Of all the entries below, retype only the lines from the one with "Click the commenter's" through the one with "688x519 pixels.", exactly as they appear.

DATA EXTRACT:

▬▬▬

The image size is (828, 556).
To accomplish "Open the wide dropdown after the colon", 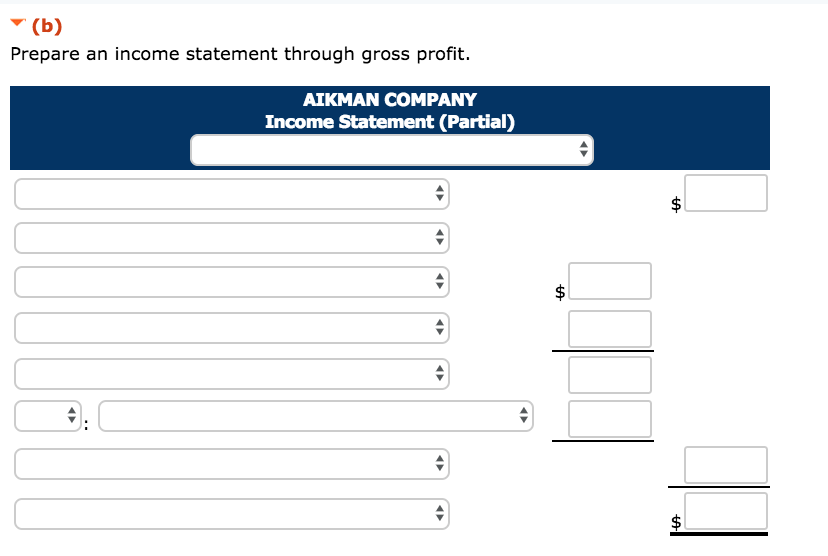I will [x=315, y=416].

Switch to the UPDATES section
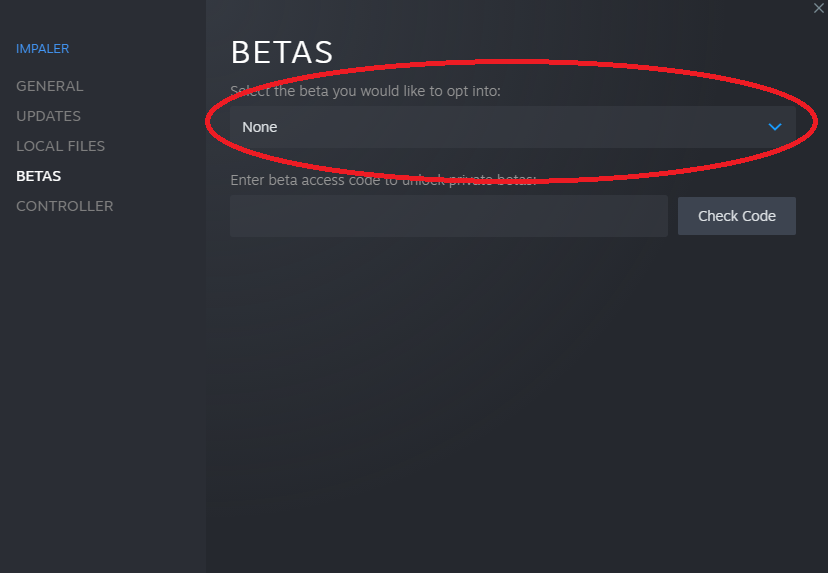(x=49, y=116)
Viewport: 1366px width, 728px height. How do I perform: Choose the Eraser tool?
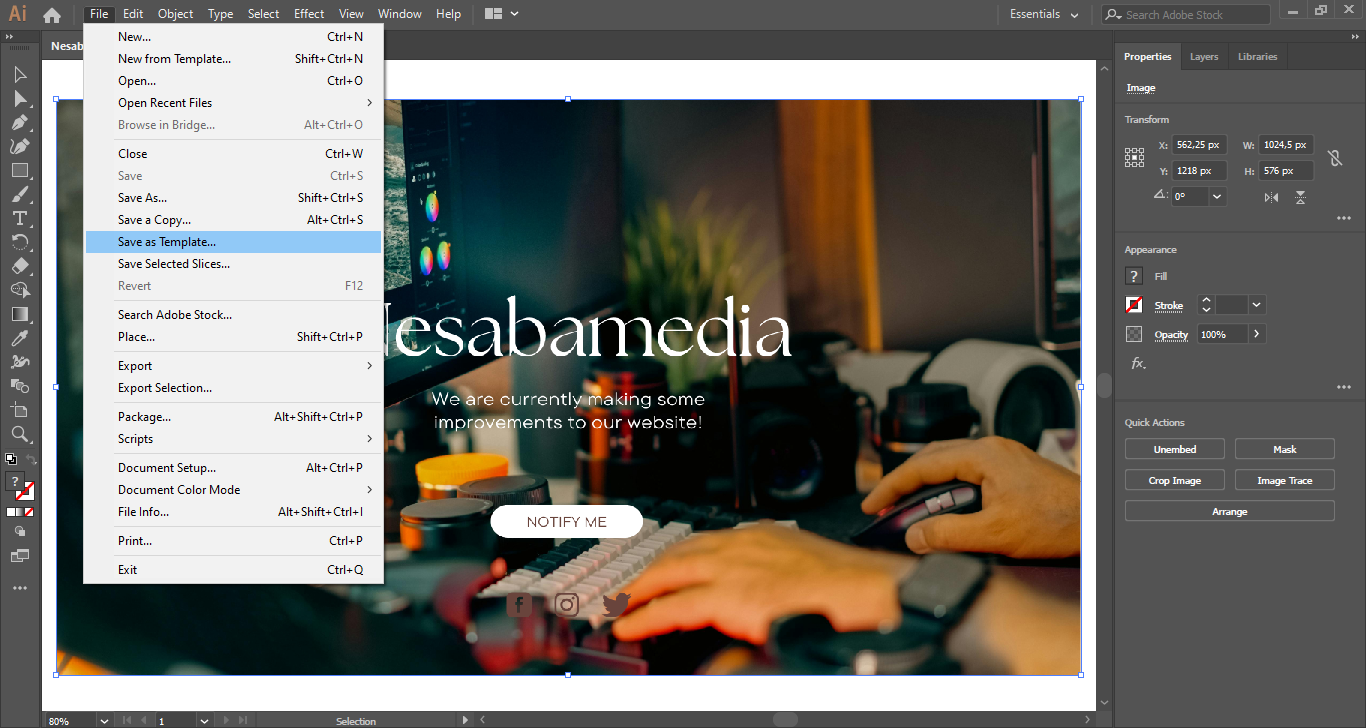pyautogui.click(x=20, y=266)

▬▬▬

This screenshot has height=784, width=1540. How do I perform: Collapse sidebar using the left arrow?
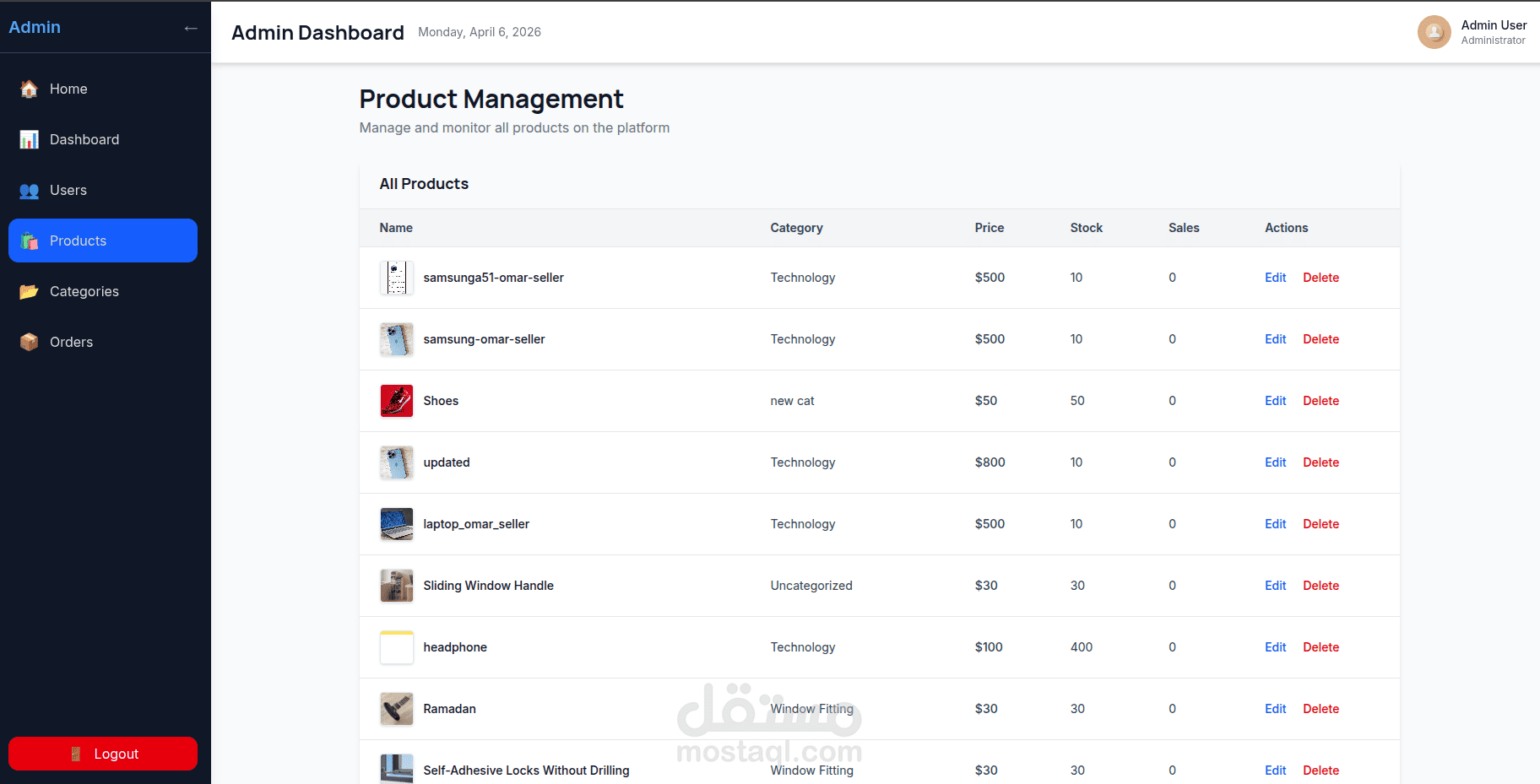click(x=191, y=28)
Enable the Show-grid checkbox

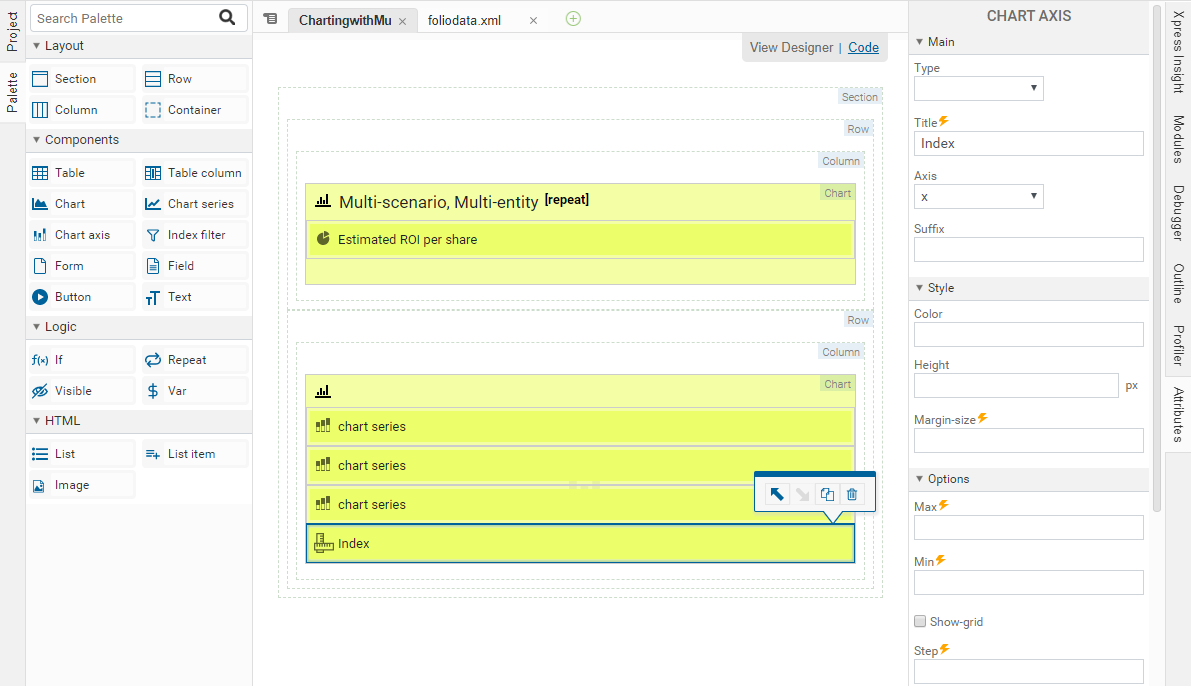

▬▬▬

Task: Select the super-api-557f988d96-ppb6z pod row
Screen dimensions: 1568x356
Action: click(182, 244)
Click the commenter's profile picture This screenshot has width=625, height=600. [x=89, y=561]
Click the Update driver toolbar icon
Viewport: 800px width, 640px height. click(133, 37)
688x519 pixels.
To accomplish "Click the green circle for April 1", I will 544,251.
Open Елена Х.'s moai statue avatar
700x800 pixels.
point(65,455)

▬▬▬

WRITTEN ANSWER:
Click the commenter's profile picture This screenshot has width=625, height=600. [x=89, y=561]
Click the Update driver toolbar icon
Viewport: 800px width, 640px height. click(133, 37)
688x519 pixels.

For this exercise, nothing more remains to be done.